Эти молодые лифляндцы[42] имели удивительно счастливую наружность и с большим тактом умели вести себя, так как провели юность при дворах имперских князей. Младшему из них было в это время около 30 лет; но по наружности нельзя было дать ему больше двадцати – так он был моложав, или, лучше сказать, юн.

Причиною приезда обоих братьев в Петербург было их желание создать себе при дворе императрицы самое блистательное положение, не пренебрегая никакими средствами. Удовольствия, доступные в их лета, они оба страстно любили; но каждый из них ни минуты не задумался бы ухаживать за богатою пожилою особою, заглушая вполне естественную антипатию, возбуждаемую безобразием, и готовясь, пожалуй, расточать ласки или прикидываться влюблённым, тогда как сердце молчало. Левенвольды слушались только голоса расчёта. В настоящий же момент они из одного честолюбия употребляли все усилия, чтобы обратить на себя высочайшее внимание. Впрочем, эта задача могла быть на них возложена и партиею, дававшею им ход с этою целью. Конечно, уже твёрдо зная, что государыня поедет к светлейшему, благородные бароны явились к герцогу голштинскому. Заведя очень интересный разговор, они прервали его в ту минуту, как государыня с генерал-адмиралом и с прочими спутниками направились к палаццо князя Меньшикова. С необыкновенною ловкостью, увидя из окна кортеж, въехавший на Неву, старший Левенвольд заговорил с герцогом Карлом-Фридрихом об удовольствии теперь покататься по Неве.

Как ни отговаривался его высочество, не любивший Меньшикова, но братья Левенвольды сумели уговорить его, и через полчаса он уже ехал с ними – куда им было нужно.

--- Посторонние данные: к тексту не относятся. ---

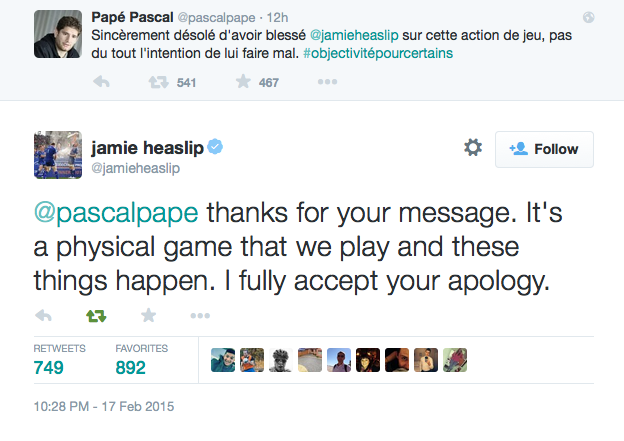Open the @jamieheaslip mention in Pascal's tweet
This screenshot has height=441, width=624.
pos(354,35)
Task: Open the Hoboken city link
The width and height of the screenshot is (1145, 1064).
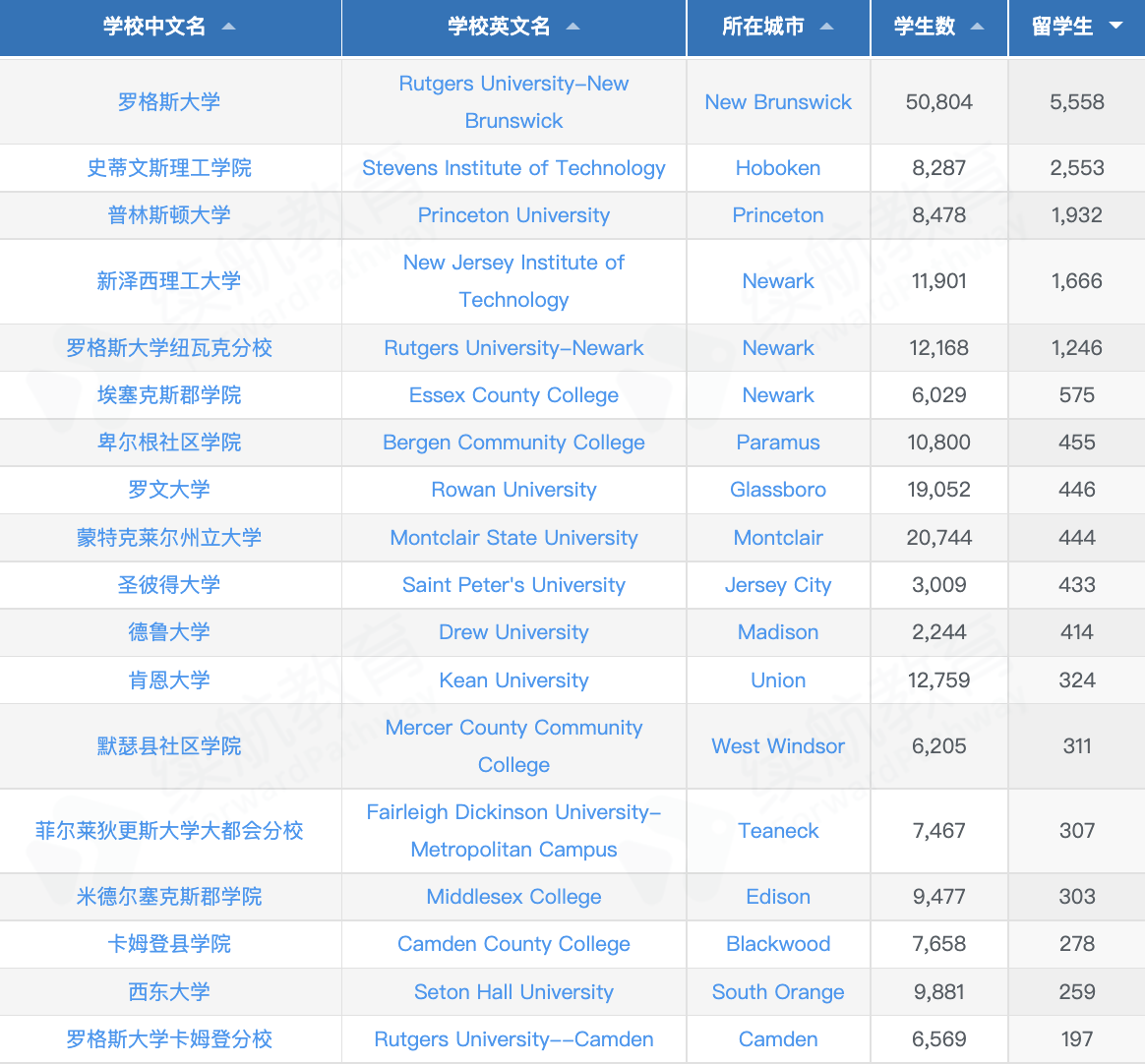Action: click(x=778, y=168)
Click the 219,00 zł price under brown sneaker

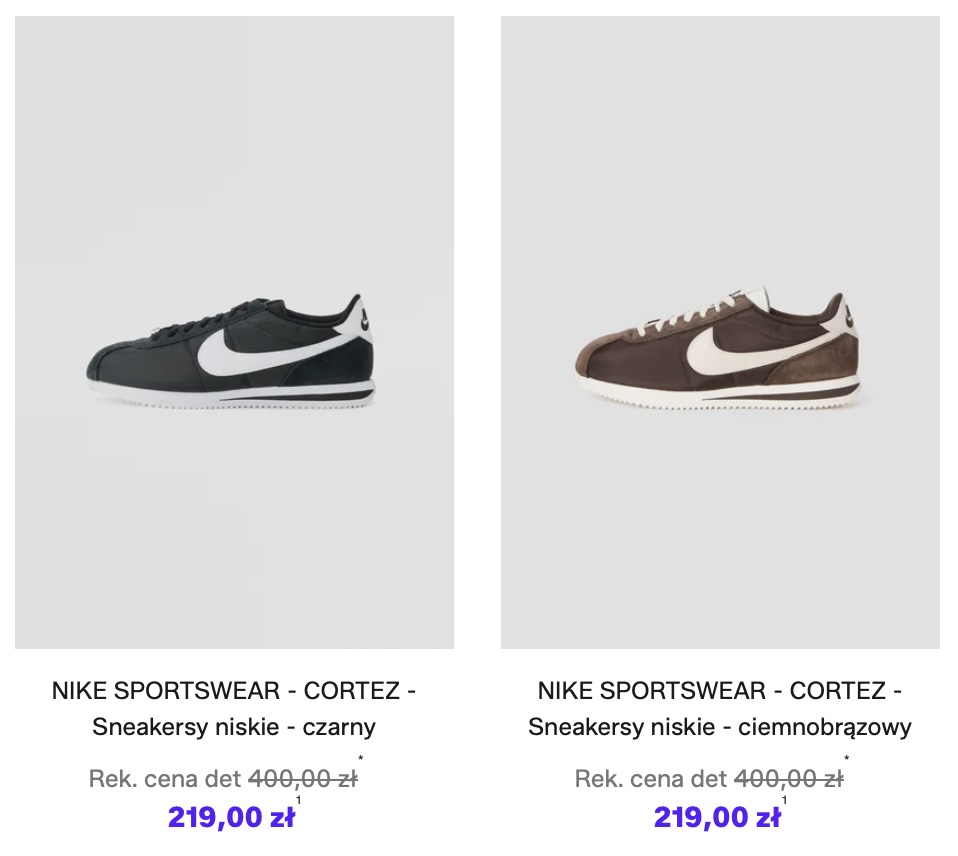click(717, 818)
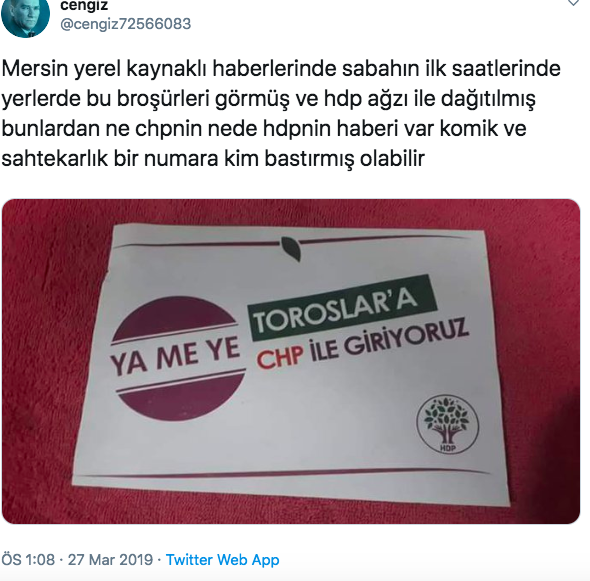
Task: Click the phrase sahtekarlık in tweet body
Action: pos(55,158)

Герцога-жениха светлейший принял с наружными знаками утончённейшей любезности, к которой только был способен Данилыч, ловкий льстец, когда это было нужно. Только голос несколько изменял ему. Но через несколько мгновений лицо его приняло обычное язвительное выражение – когда, глаза его светлости встретились с любезными, почтительными взорами следовавшей за герцогом четы красавцев. Не понять или не приметить мгновенного изменения выражения лица светлейшего братцы никак не могли; но они искусно выдержали злобный взгляд хозяина, как-то неловко кивнувшего в ответ на их почтительные поклоны. Это Меньшикова ещё более разозлило; он, однако, скрепился. Для привычного наблюдателя, каким был Ушаков, эта принуждённость недолго была тайною, и причину перемены в князе он тотчас же разгадал, внутренно довольный, что судьба устраивает теперь самому светлейшему неожиданную неприятность.

Вслед за тем в уме Андрея Ивановича мгновенно сложилась и оценка, довольно верная, братьев Левенвольдов как силы, с которою придётся бороться его изворотливости в обоих случаях: будет ли он на стороне светлейшего или перейдёт к партии Толстого с компаниею. Поэтому Ушаков весь обратился в зрение и слух, стараясь не пропустить ни одного движения, ни одного слова обоих братьев. Это не скрылось ни от княжны Марьи Фёдоровны, ни от Варвары Михайловны[43], ни даже от Дивиера, смотревшего на Левенвольдов также не совсем благосклонно, ожидая в будущем увидеть их в числе своих противников.